**THE TASK:** Reproduce the listing below verbatim, from the line containing "Where should I click to: Expand" through the last line of the listing.

─── THE DATA

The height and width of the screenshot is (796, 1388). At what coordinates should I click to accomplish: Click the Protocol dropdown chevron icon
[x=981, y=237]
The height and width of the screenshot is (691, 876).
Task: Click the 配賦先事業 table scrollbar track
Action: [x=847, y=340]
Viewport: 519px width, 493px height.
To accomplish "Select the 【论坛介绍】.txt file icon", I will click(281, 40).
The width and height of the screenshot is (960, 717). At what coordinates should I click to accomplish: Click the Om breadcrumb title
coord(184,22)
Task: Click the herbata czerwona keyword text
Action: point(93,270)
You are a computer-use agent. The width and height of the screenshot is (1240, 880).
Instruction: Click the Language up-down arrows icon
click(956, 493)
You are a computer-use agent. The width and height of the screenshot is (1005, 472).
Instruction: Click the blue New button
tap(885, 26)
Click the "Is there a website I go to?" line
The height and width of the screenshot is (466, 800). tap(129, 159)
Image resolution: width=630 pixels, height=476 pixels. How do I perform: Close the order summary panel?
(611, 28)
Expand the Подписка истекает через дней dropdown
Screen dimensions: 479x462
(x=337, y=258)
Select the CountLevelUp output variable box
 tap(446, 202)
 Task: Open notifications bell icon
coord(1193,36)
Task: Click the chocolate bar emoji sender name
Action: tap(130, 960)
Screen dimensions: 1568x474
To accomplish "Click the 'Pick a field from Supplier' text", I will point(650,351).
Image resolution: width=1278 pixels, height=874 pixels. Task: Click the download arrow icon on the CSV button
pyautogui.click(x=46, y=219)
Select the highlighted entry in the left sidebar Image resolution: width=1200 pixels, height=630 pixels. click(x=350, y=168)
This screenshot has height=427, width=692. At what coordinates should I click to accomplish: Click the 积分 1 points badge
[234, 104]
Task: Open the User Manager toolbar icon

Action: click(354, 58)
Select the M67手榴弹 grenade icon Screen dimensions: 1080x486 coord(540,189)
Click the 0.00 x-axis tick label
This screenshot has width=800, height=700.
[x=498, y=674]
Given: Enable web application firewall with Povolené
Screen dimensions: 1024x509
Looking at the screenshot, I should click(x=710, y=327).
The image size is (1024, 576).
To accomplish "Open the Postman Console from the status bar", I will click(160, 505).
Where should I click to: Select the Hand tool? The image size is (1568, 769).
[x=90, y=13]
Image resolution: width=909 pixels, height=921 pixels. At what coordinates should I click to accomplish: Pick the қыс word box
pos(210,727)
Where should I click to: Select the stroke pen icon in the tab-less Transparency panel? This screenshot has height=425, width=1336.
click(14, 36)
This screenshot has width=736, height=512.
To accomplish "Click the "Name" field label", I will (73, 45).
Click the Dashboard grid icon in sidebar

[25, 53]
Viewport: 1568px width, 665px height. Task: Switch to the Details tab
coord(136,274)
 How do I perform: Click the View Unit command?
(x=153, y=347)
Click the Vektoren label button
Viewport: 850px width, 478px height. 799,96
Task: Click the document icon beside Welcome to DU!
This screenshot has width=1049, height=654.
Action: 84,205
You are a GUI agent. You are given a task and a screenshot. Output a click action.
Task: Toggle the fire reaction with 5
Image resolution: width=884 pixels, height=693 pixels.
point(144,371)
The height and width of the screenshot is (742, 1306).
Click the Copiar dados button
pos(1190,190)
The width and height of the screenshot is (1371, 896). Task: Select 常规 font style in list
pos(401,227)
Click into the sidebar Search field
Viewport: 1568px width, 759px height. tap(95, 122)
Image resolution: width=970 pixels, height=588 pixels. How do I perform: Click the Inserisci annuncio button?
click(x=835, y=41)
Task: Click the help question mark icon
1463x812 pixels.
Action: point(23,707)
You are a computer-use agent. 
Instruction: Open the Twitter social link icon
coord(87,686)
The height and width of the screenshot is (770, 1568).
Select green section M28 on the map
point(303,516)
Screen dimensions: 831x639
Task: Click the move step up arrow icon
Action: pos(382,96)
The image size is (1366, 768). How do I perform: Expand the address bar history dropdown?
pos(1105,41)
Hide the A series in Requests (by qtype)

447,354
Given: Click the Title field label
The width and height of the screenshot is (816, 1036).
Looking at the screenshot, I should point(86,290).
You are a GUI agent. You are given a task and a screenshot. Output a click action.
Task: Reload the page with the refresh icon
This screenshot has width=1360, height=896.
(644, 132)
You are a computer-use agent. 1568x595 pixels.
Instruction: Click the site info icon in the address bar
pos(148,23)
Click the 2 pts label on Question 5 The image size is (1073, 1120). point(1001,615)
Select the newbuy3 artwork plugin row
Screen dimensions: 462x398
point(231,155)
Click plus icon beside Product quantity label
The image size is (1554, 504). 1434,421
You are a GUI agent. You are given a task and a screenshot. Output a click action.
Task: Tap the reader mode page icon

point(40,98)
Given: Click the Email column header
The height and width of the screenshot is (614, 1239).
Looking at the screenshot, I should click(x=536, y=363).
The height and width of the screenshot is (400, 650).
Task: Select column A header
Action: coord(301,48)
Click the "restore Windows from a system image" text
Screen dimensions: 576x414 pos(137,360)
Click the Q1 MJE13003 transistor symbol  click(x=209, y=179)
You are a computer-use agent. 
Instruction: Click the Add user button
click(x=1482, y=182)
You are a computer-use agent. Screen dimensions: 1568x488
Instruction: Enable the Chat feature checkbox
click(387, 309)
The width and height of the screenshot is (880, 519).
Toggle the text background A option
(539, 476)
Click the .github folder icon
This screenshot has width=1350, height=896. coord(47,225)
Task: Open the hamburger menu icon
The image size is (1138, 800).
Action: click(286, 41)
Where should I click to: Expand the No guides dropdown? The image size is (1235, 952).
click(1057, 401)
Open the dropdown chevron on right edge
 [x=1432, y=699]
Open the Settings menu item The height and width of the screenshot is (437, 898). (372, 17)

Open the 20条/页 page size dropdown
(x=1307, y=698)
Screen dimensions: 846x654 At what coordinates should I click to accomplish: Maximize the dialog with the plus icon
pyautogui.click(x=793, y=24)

──────

**EXPECTED ANSWER:**
Where should I click to: Expand the No guides dropdown? The image size is (1235, 952).
click(1057, 401)
Open the dropdown chevron on right edge
 [x=1432, y=699]
Open the Settings menu item The height and width of the screenshot is (437, 898). (372, 17)

Open the 20条/页 page size dropdown
(x=1307, y=698)
Screen dimensions: 846x654 At what coordinates should I click to accomplish: Maximize the dialog with the plus icon
pyautogui.click(x=793, y=24)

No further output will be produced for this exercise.